Sources of History about Alexander’s Campaign

A number of Greek and Roman authors give an elaborate account of Alexander’s campaign in Asia. Ptolemy, Aristobulus and Nearchus joined Alexander in his campaign.

  • Nearchus: An officer in Macedonian army under Alexander. He sailed from Hydapses River in western India to Persian Gulf.
  • Aristobulus: Served as an architect and military engineer in Alexander’s campaign.
  • INDIKE by Arrian: Arrian’s account of Alexander’s campaign is considered to be the most sober account of Alexander’s reign. Arrian was a simple soldier and he compiled the book by selecting the best possible sources and reproducing them faithfully. His book ‘History of Alexander’ was based on Ptolemy, Aristobulus, Nearchus and Eratosthenes. Indike is a companion work that deals with India and voyage of Alexander’s fleet in southern ocean.
  • Curtius Rufus: Author of only extant Latin monograph on Alexander called Historiae Alexandri Magnii. Considered to be the liveliest account of Alexander’s campaign in Asia.
  • Plutarch (46 AD): Greek biographer and historian whose works strongly influenced the tradition of history writing in Europe.
  • Strabo (64 AD): Greek geographer and historian whose book ‘Geographia’. This book gives a comprehensive account of people and countries known to Greeks and Romans. Substantial portion of this book deals with Alexander’s campaign.
  • Diodorus Siculus (1st century BC): Greek Historian who authored Bibliotheca.
  • Erastothenes (276 BC): Greek sciestist, astronomer and poet.
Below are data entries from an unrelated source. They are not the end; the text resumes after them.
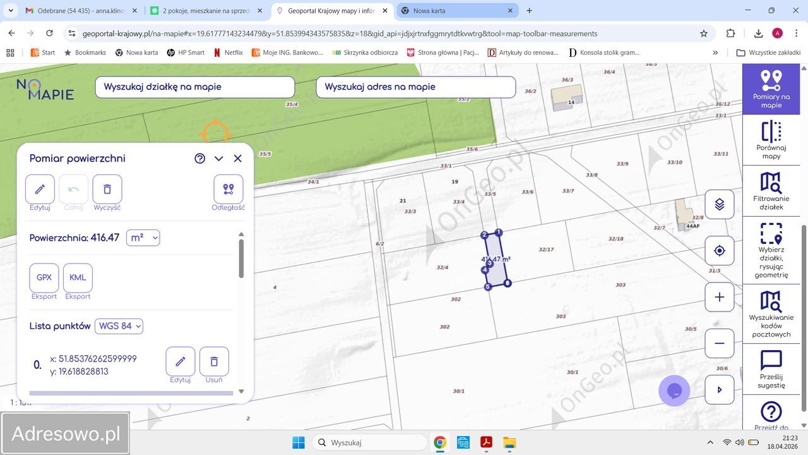Click the locate-me target icon

[x=719, y=251]
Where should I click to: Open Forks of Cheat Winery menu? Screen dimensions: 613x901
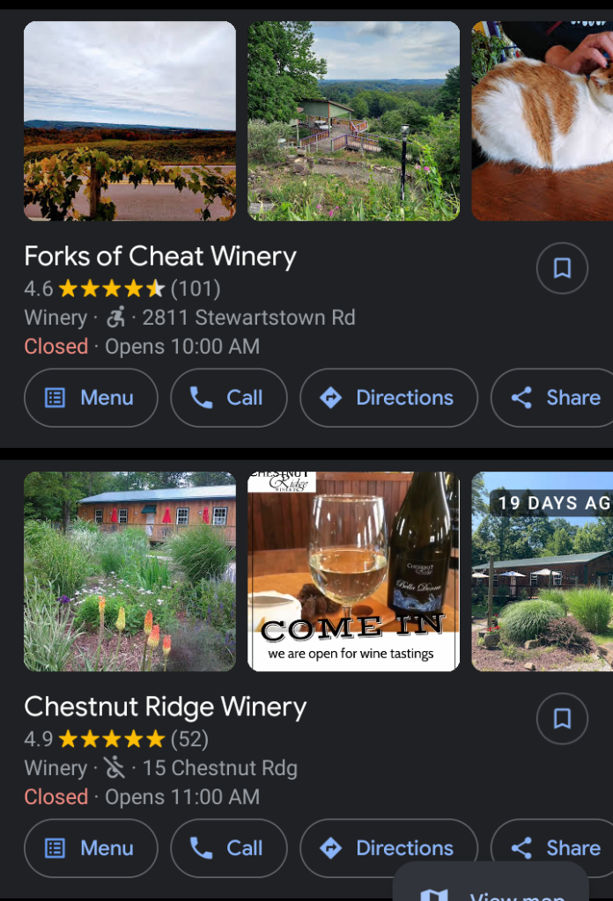(x=91, y=398)
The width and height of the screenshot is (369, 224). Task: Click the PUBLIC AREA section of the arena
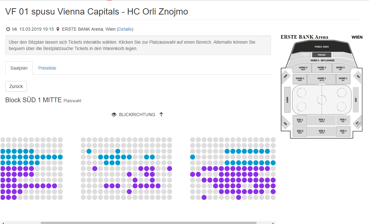[x=322, y=47]
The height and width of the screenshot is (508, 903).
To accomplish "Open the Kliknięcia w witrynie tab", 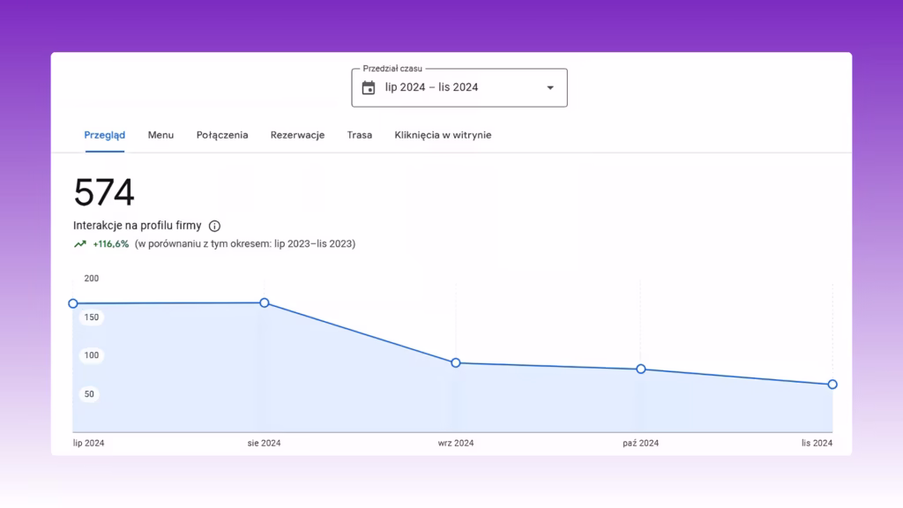I will click(x=443, y=135).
However, the accounts of contempories of Alexander are lost. Arrian’s Indike based on Ptolemy, Aristobulus, Nearchus and Erasthonese is considered to be the most authentic account about Alexander’s campaign.


This work is written in Ionic dialect and consists of three parts:

  • Part I: Gives a general description of India based on accounts of Megasthenes and Erastothenes.
  • Part II: Based on Nearchus’s journey on Indus.
  • Part III: Contains proofs showing that southern parts of world were inhabitable due to extreme heat.
  • This part describes the boundaries of India as Hindukush in north, Indus River in West and Pattala (Pattasila) in south.
  • Arrian gives detailed account of rivers and tributaries of India (Indus & Ganga), barbarous Indians of old times, their dependence of nomadism. He describes Pataliputra which calls the great city of Palimbothra.
  • He also describes slavery in India, modes of hunting elephants, and gold-digging ants.

Alexander’s Invasion

  • Alexander was prince of the Macedonian kingdom in Greece. His father Phillip II had consolidated many smaller Greek Republics by creating union called the ‘League of the Corinth’.
  • Phillip II wanted to attack Persia to avenge destruction of temples and sufferings of Athenians during the Persian War and liberate the Greek cities of Asia Minor. However, he was assassinated in 336 BC.
  • Later, Alexander became the king of Greeks and defeated king Darius of Persia. Upon completion of his conquest of Persia, Alexander continued his march to the eastern frontier of Persian empire and crossed the Indus River (easternmost boundary of Persia) and marched to Taxila where prince Ambhi welcomed him with lavish gifts. Alexander then marched forward after appointing Phillipus as a Satrap and left a garrison there.
  • At this time North-West India was divided into small independent monarchies and tribal republics. The most famous among them was the republic ruled by king Porus between Jhelum (Hydapses) and Chenab.
  • Porus did not submit to Alexander and there was a war between the armies of Alexander and Porus. Porus posed a stiff resistance to the armies of Alexander but Porus was forced to retreat. However, Alexander was very impressed by the military prowess of Porus and decided to reinstate him.
  • Alexander celebrated the victory over Porus by founding two cities of Nicaea and Bucephala. Bucephala was named after the horse of Alexander, Bucephalus, who had died in the battle. Alexander also issued a commemorative coinage at a mint in  Babylon.
  • Alexander then crossed the Chenab (Acesines) and Ravi (Hydroates) and defeated many small principalities. He fought a fierce battle against the Kathas of Punjab. However, Kathas were defeated.
  • Upon reaching the banks of Beas (Hyphasis), he came to know about the might of Nanda dynasty. Alexander wanted to proceed but his forces refused to advance.
  • He handed all the territory between Jhelum and Beas to Porus and returned by sailing down the Jhelum for his return journey. He fought his last battle against the Malavas (Malloi) at the confluence of Jhelum and Chenab. Alexander succesfully prevented the formation of alliance between Malavas and Kshudrakas..
  • Alexander died in Babylon in 324 BC. Thereafter, there was a series of struggles between his generals and governors for control of his empire.